Only lines holding "Given" are needed; copy each of them from the data below.
----- Information supplied
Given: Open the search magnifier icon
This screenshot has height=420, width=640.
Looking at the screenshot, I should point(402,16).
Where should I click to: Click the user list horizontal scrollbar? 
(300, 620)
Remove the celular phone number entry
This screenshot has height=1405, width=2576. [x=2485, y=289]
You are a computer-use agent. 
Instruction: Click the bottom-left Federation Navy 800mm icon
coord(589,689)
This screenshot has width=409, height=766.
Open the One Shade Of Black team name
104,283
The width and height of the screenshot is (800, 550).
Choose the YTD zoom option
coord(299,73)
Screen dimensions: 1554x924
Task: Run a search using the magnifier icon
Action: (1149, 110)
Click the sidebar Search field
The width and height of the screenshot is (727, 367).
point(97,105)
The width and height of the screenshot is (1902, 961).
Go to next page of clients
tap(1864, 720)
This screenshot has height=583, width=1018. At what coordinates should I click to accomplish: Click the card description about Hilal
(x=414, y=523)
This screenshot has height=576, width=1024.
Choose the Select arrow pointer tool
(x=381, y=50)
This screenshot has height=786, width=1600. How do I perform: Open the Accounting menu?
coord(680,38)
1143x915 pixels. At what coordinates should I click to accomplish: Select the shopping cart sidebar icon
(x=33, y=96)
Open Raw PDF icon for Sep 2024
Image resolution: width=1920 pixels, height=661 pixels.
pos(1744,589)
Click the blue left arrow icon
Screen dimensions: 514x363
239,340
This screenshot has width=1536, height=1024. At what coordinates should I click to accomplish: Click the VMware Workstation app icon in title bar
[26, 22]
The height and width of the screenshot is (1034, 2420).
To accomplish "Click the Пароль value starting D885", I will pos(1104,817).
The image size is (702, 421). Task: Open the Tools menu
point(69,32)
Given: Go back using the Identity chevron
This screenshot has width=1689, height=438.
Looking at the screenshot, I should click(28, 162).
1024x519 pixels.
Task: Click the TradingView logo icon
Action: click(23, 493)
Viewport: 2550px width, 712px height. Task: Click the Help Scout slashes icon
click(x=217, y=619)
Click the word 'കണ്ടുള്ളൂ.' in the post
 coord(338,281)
----------
• Exercise response:
Given: Open the search magnifier icon
Given: Go back using the Identity chevron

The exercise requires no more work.